The family of a little girl diagnosed with cancer as a three week old baby have welcomed over £2m in funding for infant cancer research.
Cancer Research UK has awarded £2,014,419 for the study into what causes cancer in babies before they are even born.
Led by Professor Katrin Ottersbach of the University of Edinburgh, they aim to find factors driving leukaemia while babies are still in the womb or in the early weeks after birth.
Amelia Paton was diagnosed with two types of leukaemia – acute lymphoblastic leukaemia and acute myeloid leukaemia – in December 2017 and spent her first Christmas in hospital.
After two stem cell bone marrow transplants, Amelia is now cancer free and has just finished primary one.
Mum Kerri Paton of Turriff, Aberdeenshire said she is “so proud” of her little girl.

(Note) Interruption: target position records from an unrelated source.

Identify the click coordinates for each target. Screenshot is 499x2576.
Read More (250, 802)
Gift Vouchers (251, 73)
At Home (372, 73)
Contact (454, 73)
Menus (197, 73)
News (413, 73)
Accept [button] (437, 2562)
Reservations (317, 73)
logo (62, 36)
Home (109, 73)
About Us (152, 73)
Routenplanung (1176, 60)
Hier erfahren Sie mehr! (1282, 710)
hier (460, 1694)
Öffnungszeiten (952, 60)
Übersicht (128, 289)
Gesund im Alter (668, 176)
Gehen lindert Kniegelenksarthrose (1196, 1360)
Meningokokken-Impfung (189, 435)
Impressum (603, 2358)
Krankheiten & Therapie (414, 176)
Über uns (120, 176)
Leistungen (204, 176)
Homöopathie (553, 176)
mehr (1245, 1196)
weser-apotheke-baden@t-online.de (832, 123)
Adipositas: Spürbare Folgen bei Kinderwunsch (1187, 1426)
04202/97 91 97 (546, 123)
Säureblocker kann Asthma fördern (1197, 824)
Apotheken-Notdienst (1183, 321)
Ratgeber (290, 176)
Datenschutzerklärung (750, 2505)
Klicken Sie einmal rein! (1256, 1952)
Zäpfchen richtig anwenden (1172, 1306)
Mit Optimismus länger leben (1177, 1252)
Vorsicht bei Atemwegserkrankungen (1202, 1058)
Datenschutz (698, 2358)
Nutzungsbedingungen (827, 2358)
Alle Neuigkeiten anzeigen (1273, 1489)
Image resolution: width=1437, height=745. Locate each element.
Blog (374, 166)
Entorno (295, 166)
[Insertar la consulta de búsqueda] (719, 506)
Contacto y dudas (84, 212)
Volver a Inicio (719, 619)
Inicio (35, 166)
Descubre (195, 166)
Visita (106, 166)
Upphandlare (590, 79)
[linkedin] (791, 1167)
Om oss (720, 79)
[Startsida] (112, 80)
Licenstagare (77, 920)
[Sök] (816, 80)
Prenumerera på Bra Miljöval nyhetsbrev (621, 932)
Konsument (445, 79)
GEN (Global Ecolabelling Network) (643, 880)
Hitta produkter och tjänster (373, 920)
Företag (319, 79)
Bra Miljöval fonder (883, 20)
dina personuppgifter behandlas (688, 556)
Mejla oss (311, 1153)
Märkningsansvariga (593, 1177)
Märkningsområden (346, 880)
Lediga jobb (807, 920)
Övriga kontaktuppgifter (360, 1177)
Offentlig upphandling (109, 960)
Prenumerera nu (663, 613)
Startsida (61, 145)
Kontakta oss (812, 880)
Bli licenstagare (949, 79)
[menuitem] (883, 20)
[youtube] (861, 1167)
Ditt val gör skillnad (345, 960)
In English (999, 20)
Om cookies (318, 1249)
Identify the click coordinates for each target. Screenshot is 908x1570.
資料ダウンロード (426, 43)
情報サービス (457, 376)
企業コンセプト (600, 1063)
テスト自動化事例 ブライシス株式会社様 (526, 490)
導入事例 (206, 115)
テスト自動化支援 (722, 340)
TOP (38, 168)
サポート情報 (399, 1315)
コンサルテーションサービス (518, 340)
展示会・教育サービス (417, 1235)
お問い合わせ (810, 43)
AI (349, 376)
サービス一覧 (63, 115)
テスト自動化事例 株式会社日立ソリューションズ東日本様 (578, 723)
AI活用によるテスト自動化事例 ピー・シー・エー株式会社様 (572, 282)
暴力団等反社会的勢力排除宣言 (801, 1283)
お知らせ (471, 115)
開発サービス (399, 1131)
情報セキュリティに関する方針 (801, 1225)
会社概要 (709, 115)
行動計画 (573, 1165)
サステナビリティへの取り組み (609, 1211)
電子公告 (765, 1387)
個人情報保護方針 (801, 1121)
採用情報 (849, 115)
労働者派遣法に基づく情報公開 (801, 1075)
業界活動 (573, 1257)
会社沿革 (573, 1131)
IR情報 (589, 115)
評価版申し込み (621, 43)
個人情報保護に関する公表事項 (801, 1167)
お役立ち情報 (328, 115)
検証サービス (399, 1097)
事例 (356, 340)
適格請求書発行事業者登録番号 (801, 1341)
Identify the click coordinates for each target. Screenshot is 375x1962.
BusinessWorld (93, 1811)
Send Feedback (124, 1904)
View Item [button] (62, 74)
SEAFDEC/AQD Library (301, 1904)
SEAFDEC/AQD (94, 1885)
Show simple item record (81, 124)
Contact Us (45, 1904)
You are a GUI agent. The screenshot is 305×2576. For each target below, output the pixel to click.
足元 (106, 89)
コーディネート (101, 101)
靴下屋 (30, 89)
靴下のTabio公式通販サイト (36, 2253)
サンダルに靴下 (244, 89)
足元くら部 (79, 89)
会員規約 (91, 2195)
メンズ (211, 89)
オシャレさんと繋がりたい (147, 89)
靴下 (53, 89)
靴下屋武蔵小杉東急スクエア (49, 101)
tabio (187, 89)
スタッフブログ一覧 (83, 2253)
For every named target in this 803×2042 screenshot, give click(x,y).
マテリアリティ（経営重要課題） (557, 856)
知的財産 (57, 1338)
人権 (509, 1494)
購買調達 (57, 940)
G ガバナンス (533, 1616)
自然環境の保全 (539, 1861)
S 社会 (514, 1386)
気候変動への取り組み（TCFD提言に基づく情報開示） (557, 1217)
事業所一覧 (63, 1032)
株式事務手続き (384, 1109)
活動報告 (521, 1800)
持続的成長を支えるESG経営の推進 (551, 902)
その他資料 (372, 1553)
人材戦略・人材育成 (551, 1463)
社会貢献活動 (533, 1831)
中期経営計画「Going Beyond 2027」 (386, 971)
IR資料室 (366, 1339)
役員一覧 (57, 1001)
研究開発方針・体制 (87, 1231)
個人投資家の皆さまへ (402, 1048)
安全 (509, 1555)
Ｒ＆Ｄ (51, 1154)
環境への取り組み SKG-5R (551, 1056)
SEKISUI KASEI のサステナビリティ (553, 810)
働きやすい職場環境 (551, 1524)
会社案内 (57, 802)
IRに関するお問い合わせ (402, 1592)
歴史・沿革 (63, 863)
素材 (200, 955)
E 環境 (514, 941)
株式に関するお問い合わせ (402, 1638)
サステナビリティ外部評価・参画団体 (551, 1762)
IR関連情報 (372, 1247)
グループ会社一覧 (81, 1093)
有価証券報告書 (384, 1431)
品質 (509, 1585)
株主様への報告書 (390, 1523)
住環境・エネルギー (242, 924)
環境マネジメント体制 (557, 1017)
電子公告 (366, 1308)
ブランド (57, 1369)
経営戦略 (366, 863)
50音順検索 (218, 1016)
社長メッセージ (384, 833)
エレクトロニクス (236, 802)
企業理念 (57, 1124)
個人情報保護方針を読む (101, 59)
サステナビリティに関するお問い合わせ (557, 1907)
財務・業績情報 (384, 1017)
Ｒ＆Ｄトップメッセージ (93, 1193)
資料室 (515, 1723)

She said: “To be told our baby had two types of cancer was just devastating. To have to go through so much at such a young age seems so unfair.
“But Amelia has been a little fighter from the day she was born and we are so proud of her and everything she has achieved.
“If this research can help other children like Amelia to tackle this horrible disease, then that would be fantastic.”
Leukaemia is a type of cancer which affects blood cells, causing them to be produced incorrectly or in too great or too few numbers. In infants it is most commonly caused by a chromosomal rearrangement in a gene called MLL (mixed-lineage leukaemia).
Professor Ottersbach’s team hopes to discover how the liver and bone marrow foetal and neonatal microenvironments in infants are manipulated by cancerous cells to help the disease develop, as the liver and bone marrow are key in the production of blood cells.
The research team hopes its findings will be able to establish new treatments which could stop the disease in its tracks.
Professor Katrin Ottersbach, of the University of Edinburgh, said: “We know that the causes of leukaemia in young infants are present before these children are born.
“By studying in detail the systems which create blood in the body, we hope we can establish what is driving this disease within these very young children.
“If we pinpoint these drivers, we may able to target these and find new or existing therapies which stop the cancer developing.”
Leukaemia is the most common cancer in children and is particularly difficult to treat in infant patients under the age of one.
Each year around 280 children aged under four-years-old are diagnosed with leukaemia in the United Kingdom.
With around 20 children in the UK under four sadly losing their lives to the disease annually, finding new ways to tackle the disease is vital.
Dr Catherine Elliott, Director of Research at Cancer Research UK, said: “Leukaemia affecting babies in the very early days of life, or while still in the womb, is devastating for families.
“This research offers valuable insights into what happens inside very young infants to trigger the disease and will hopefully set us on the path to new treatments which will offer hope to families now and in the future.”